Turkey was an obvious choice as the venue for the negotiations between Ukraine and Russia: it shares a border with both countries. Turkey is a member of Nato and supported Russia's opponents in Syria and Nagorno-Karabakh, but it also has frequent quarrels with the EU over gas, Cyprus and refugees. As a mediator, it has now gained additional clout. Commentators are less than enthusiastic.
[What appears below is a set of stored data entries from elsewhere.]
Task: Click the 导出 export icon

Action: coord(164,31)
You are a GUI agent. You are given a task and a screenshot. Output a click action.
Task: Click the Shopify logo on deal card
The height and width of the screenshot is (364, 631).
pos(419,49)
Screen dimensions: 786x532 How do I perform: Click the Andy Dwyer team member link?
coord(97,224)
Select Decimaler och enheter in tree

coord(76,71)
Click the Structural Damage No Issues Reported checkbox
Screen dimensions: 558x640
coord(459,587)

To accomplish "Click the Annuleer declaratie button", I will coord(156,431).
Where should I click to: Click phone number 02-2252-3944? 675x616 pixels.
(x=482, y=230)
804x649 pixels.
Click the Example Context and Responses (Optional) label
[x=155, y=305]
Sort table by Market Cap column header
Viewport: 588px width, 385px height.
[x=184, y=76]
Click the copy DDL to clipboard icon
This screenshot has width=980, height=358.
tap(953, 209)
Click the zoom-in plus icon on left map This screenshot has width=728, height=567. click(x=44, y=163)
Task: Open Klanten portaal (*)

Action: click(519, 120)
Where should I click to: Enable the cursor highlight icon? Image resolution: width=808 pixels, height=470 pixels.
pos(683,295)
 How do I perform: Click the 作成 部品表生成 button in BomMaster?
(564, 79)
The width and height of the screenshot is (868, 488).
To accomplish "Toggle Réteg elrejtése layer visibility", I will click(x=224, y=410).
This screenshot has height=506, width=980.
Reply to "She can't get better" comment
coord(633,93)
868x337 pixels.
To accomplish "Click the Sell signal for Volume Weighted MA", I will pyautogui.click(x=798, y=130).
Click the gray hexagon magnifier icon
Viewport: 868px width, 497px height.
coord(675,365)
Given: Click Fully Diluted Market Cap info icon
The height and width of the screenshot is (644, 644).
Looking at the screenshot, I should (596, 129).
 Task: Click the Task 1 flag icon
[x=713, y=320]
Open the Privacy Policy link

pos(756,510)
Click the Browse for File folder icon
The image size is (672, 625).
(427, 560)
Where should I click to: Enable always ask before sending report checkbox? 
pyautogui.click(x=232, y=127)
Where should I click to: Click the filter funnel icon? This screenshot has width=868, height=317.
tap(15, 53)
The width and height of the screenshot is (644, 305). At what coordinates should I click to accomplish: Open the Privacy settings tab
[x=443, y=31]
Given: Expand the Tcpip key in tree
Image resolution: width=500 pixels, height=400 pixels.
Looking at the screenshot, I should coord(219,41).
When two people quarrel, a third rejoices
For the moment Radio Kommersant FM sees one winner of the Istanbul negotiations:
“Erdoğan's position has been strengthened enormously. Turkey is benefitting directly from its geographical position between Europe and Asia. ... Where else to meet if you have trouble with the West? ... Or on the gas issue: Turkey is a transit country, numerous pipelines cross there. So who do you have to kowtow to? Erdoğan. ... His position is unique: he can be an ally and an opponent at the same time. He is always ready for cooperation and even friendship, but on his own terms.”
Turkey replacing France
Paris is no longer on the front lines of international diplomacy, Contrepoints believes:
“Neither pro-Atlantic nor pro-Russian, France has long been keen to act as a bridge between the various powers in defence of its own interests. ... However, this doctrine has weakened considerably in the past decade, especially under Sarkozy. He was able to play a mediating role in the 2008 Georgia crisis. But a not insignificant part of the state apparatus as well as the French media has gradually aligned itself with the American positions. Public opinion is now divided between pro-Atlantic and pro-Russian positions. ... It is tragic for Europe that an illiberal regime like Turkey is now taking France's place in diplomacy.”